Au-delà des frontières disciplinaires
Malgré ces faits, les maladies psychiatriques et cardiovasculaires ne sont encore que rarement considérées ensemble, et le diagnostic et le traitement sont généralement menés séparément. L'une des raisons en est la séparation traditionnellement stricte entre la psychiatrie et la cardiologie.
C'est précisément ce à quoi veut s'attaquer le nouveau projet phare de la HMZ. Le consortium STRESS réunit des expertes et experts des domaines de la psychiatrie/psychologie, des neurosciences, de la biologie cellulaire et moléculaire, de la cardiologie, de l'ingénierie et de la bioinformatique translationnelle pour étudier le risque et la résilience au stress tout au long de la vie. «Nous allons travailler avec des modèles animaux. Mais nous allons également mener des études à long terme avec des personnes souffrant de stress», explique Isabelle Mansuy.
Par exemple, l'un des projets prévus est une étude de cohorte avec plus de 100 étudiantes et étudiants en médecine effectuant leur stage dans un environnement stressant comme les urgences, les soins intensifs ou les unités d'oncologie. Six mois après le début de leur stage, le niveau d'anxiété des étudiantes et étudiants, les symptômes de dépression, le fonctionnement psychosocial et le stress perçu seront enregistrés en tant que manifestation psychopathologique liée au stress. D'autres analyses menées sur une plus longue période permettront au groupe de recherche de dessiner des trajectoires de santé individuelles au sein de la cohorte.

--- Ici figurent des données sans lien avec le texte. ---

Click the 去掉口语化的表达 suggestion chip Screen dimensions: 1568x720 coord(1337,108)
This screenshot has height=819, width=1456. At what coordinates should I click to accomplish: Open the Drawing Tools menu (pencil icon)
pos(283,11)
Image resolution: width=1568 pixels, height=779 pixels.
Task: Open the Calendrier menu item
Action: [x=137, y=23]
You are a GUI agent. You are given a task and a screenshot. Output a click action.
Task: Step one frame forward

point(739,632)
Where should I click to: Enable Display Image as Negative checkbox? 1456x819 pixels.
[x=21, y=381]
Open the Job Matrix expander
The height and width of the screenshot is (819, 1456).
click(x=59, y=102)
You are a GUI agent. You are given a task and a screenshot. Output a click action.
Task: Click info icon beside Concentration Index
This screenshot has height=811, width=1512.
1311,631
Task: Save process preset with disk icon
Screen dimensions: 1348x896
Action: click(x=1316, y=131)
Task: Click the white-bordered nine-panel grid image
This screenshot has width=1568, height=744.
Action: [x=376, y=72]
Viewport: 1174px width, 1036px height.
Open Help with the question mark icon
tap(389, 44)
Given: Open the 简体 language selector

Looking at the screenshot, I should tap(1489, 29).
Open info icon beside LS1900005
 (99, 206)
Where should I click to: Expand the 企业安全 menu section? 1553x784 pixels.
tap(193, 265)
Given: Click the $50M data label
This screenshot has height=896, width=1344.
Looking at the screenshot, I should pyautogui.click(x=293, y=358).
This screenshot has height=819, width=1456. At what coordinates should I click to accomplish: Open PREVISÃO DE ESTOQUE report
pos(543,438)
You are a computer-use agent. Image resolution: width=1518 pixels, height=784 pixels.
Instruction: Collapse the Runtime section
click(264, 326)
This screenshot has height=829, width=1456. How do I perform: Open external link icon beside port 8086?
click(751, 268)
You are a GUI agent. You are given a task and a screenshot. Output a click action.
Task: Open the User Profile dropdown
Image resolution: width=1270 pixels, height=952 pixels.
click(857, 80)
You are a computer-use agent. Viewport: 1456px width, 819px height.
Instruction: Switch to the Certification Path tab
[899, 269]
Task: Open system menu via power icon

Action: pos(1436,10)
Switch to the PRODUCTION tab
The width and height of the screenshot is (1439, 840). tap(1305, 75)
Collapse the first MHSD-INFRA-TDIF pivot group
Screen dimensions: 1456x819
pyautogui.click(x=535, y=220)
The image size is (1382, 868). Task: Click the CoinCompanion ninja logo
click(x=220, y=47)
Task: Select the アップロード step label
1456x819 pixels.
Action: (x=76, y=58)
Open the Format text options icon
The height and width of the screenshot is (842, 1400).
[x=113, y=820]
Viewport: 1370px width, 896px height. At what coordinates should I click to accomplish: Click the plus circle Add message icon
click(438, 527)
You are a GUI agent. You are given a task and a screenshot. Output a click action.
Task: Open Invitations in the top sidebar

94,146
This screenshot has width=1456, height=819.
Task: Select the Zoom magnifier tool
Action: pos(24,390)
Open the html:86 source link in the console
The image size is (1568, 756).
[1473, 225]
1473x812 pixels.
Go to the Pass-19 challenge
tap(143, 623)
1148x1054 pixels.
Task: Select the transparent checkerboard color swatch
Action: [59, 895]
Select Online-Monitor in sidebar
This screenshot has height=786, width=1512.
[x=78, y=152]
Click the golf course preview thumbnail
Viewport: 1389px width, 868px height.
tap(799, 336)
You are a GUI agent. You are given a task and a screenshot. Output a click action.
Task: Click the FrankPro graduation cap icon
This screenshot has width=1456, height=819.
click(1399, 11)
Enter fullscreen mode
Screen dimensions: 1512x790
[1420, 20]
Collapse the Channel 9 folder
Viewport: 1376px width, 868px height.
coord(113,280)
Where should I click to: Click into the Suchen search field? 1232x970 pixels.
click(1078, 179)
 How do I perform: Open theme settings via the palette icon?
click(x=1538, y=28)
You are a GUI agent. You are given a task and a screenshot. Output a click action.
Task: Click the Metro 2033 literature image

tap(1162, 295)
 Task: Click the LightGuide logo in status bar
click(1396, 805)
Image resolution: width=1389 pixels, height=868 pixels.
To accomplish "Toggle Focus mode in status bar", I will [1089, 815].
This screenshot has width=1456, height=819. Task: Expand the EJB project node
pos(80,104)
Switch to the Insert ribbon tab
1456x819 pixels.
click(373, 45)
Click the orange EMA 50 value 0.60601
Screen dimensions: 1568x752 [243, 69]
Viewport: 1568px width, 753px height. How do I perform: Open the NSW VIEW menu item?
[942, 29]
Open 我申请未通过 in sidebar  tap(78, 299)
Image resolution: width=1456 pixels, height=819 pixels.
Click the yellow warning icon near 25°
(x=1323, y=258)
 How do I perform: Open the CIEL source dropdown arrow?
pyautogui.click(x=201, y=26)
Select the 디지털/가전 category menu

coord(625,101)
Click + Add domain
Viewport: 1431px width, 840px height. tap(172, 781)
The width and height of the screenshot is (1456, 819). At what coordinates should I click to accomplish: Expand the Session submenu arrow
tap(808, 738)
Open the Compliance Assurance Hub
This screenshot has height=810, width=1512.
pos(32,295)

Reconnaître et traiter les signaux d'alarme
STRESS s'articule autour de cinq sous-projets qui se concentrent sur différents sujets chez l'humain et les modèles animaux. Il s'agit notamment du phénotypage comportemental et cardiométabolique, de l'identification de signatures ARN, du profilage neurofonctionnel et du traitement des données par apprentissage automatique, ainsi que des stratégies de traitement translationnel basées sur le neurofeedback.
Les scientifiques impliquées dans STRESS veulent combler le manque de connaissances sur les conséquences biologiques du stress chronique sur le cerveau et le corps. Une meilleure compréhension des voies biologiques activées par le stress permettra d'améliorer les diagnostics et de développer des mesures préventives et thérapeutiques.
«Hochschulmedizin Zürich»
Hochschulmedizin Zürich (HMZ) est une initiative qui vise à encourager la coopération entre l'ETH Zurich, l'Université de Zurich et les hôpitaux de l'Université dans les domaines qui se chevauchent, à savoir les sciences fondamentales biomédicales, les sciences naturelles, les sciences de l'ingénierie, la recherche clinique et les soins de santé. Les projets phares de la HMZ sont des projets de grande envergure avec une vision large. Ils rassemblent des groupes de recherche de différents domaines et ont le potentiel de réaliser des développements révolutionnaires ayant un impact considérable. La HMZ accorde des subventions annuelles aux projets phares et soutient les chercheuses et chercheurs dans le développement de leurs idées de projets.